Delicious and inexpensive, this is a breeze to whip up. You will love this sunny salad packed with seasonal tomatoes, basil, and garlic. 


2 (19 ounce) cans chickpeas (garbanzos), drained and rinsed 
1 pint small cherry tomatoes, halved 
3 tablespoons finely shredded basil leaves 
1/2 cup crumbled goat-milk feta cheese 
2 tablespoons honey
3 large cloves garlic, minced
3 tablespoons red wine vinegar
3 tablespoons cider vinegar
3 tablespoons olive oil
1/2 teaspoon ground black pepper
1/4 teaspoon cayenne pepper
1/4 teaspoon salt


Prep: 15 m | Cook: 1 m | Ready in: 1 h 16 m

Toss chickpeas, tomatoes, feta cheese, and basil together in a large mixing bowl.

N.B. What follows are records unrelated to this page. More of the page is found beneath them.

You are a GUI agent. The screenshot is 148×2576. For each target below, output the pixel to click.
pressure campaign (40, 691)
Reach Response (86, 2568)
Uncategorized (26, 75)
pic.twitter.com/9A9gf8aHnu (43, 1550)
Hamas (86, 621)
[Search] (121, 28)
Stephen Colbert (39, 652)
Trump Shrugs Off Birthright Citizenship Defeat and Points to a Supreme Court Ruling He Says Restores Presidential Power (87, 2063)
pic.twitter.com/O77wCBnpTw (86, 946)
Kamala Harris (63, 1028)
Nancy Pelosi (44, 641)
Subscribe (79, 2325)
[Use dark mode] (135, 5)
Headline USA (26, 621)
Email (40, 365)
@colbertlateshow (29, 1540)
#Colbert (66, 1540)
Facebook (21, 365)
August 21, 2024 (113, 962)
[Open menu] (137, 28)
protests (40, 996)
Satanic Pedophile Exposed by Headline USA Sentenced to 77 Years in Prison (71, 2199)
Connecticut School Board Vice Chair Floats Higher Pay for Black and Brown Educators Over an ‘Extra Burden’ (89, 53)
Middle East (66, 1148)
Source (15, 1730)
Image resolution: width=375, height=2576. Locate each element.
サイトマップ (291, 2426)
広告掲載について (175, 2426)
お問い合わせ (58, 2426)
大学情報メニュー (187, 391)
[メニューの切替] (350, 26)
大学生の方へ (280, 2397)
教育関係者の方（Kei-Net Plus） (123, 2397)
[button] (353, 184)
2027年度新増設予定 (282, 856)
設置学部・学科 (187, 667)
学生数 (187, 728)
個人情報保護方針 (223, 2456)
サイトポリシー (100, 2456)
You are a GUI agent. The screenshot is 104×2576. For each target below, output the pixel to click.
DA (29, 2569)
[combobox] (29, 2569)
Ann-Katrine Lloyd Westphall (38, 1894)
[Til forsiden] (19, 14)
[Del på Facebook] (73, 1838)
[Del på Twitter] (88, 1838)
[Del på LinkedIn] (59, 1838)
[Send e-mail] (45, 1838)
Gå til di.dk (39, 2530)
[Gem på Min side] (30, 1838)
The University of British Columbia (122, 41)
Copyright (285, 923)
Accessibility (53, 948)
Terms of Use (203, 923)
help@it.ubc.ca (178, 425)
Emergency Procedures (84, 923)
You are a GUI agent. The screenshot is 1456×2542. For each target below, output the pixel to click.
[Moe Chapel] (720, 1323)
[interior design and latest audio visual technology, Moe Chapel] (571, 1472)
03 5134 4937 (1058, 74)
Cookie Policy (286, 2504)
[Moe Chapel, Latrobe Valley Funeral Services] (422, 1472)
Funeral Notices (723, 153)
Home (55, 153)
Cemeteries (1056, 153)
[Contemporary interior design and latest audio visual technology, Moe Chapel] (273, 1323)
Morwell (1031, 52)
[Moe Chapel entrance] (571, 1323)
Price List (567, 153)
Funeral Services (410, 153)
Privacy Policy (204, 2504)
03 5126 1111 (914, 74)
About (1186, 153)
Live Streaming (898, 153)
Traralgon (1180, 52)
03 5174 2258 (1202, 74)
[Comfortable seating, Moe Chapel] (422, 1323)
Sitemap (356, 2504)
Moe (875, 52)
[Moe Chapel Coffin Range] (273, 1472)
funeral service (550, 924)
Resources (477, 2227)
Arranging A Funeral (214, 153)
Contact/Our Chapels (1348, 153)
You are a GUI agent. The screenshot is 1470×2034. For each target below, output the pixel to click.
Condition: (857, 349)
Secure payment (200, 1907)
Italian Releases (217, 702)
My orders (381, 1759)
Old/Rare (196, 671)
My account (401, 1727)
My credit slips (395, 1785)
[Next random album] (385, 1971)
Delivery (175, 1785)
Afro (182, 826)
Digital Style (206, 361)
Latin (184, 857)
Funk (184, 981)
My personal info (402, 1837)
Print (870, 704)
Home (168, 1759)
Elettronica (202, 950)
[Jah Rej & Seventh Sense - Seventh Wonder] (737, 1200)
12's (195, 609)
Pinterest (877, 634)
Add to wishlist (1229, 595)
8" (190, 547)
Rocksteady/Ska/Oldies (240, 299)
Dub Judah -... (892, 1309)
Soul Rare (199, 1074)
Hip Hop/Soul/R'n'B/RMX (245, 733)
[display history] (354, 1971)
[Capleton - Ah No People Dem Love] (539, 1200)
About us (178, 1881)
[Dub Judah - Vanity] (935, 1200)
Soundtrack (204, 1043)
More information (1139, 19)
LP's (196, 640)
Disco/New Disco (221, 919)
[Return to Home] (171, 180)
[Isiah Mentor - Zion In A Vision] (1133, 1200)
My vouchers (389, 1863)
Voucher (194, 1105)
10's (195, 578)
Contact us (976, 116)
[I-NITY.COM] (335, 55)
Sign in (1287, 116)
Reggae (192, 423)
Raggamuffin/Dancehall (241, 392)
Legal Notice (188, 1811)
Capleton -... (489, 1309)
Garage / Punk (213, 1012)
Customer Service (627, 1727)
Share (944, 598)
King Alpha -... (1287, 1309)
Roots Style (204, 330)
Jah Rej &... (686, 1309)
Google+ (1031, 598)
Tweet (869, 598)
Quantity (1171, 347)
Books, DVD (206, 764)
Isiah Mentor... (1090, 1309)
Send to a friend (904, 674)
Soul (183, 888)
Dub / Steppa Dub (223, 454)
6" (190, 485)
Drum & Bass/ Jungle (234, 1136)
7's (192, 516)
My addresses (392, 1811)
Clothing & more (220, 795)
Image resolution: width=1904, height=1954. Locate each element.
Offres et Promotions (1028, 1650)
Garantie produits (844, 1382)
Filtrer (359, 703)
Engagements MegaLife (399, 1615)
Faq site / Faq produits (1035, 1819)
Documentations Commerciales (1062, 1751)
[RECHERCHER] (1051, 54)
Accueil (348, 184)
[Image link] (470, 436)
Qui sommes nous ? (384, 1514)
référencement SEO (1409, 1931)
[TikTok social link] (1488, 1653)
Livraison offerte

Put honey in a small glass bowl; heat in microwave 30 seconds. Stir garlic, red wine vinegar, cider vinegar, olive oil, black pepper, cayenne pepper, and salt with the honey to make a dressing; pour over the chickpea salad and toss to coat.

Cover the mixing bowl with plastic wrap. Refrigerate salad for 1 hour before serving.